__Consignes__.
A. D'après l'extrait du débat, à quelle condition l'orateur accepterait-il de modifier son plan de travail ?
B. Recopiez l'extrait du débat de « Si nous procédons » à « questions d'ordre général. ».
C. Poursuivez l'extrait du débat parlementaire à partir de sa dernière phrase.

C'est une façon plus logique de procéder et cela a
l'avantage, en particulier, de nous permettre d'assurer la présence des
fonctionnaires qui sont spécialisés dans chacun de ces blocs
devant la commission.
Si nous procédons autrement, il est très difficile de
prévoir à quel moment les fonctionnaires seront appelés
à comparaître, à venir me prêter main-forte à
cette commission. C'est pourquoi j'ai pris l'initiative de vous soumettre ce
plan de travail, mais je suis tout à fait prêt à le
modifier si, par hasard, il y avait une façon plus logique de
procéder d'après l'Opposition.
Le Président (M. Clair): Le député de
L'Acadie.
Mme Lavoie-Roux: Je n'ai pas d'objection à suivre l'ordre
qui est présenté ici, mais je voudrais m'assurer que nous
puissions, avant d'aborder l'ordre présenté, poser quelques
questions d'ordre général.

__Données enregistrées__.
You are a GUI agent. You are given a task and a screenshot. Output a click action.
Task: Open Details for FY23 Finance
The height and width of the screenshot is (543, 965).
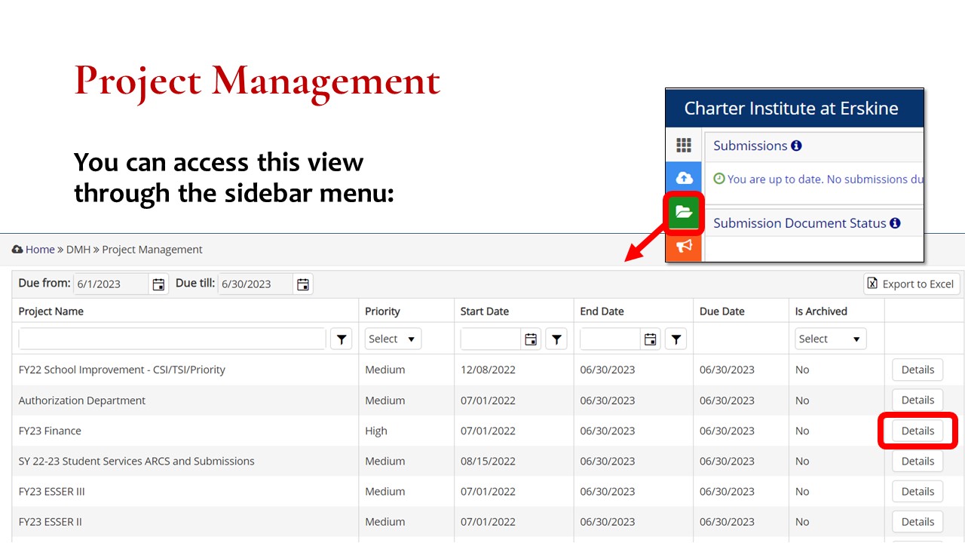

__Réponses attendues__.
A. S'il y avait, d'après l'Opposition, une façon plus logique de procéder.

B.
Si nous procédons autrement, il est très difficile de
prévoir à quel moment les fonctionnaires seront appelés
à comparaître, à venir me prêter main-forte à
cette commission. C'est pourquoi j'ai pris l'initiative de vous soumettre ce
plan de travail, mais je suis tout à fait prêt à le
modifier si, par hasard, il y avait une façon plus logique de
procéder d'après l'Opposition.
Le Président (M. Clair): Le député de
L'Acadie.
Mme Lavoie-Roux: Je n'ai pas d'objection à suivre l'ordre
qui est présenté ici, mais je voudrais m'assurer que nous
puissions, avant d'aborder l'ordre présenté, poser quelques
questions d'ordre général.

C.
M. Morin (Sauvé): Oui, à condition qu'elles ne se
rattachent pas à l'un des blocs. J'y consentirais volontiers, mais
dès qu'elles tombent dans un bloc, je veux être sûr que vous
puissiez avoir à votre disposition, non seulement le ministre, mais les
fonctionnaires compétents dans le domaine, et la meilleure façon
d'assurer cette présence, c'est évidemment de procéder
dans l'ordre indiqué dans cette proposition.
Mais il va de soi que, si vous désirez poser des questions de
portée très générale, j'y consens volontiers.
Mme Lavoie-Roux: Une autre chose. J'ai fait part au leader du
gouvernement que, jeudi soir, je serais absente. Il m'a dit: C'est
peut-être possible. Là-dessus je veux vous consulter pour que,
s'il y avait des sujets sur lesquels je voulais revenir ou certaines questions
particulières, sans y revenir dans tous les détails, si vous en
avez discuté, il y ait quelqu'un ici à ma place, mais que je
puisse le faire. Je ne sais pas où on sera rendu demain soir, de toute
façon.
M. Morin (Sauvé): Je peux vous assurer que nous ferons
preuve de toute la souplesse nécessaire. L'intérêt des
membres de cette commission est que les crédits soient
étudiés efficacement et rapidement. Tout ce que nous pourrons
faire pour atteindre cet objectif sera fait.
M. Ciaccia: Nous serons tous les deux dans la même
situation à ce moment-là. Je serai absent moi aussi.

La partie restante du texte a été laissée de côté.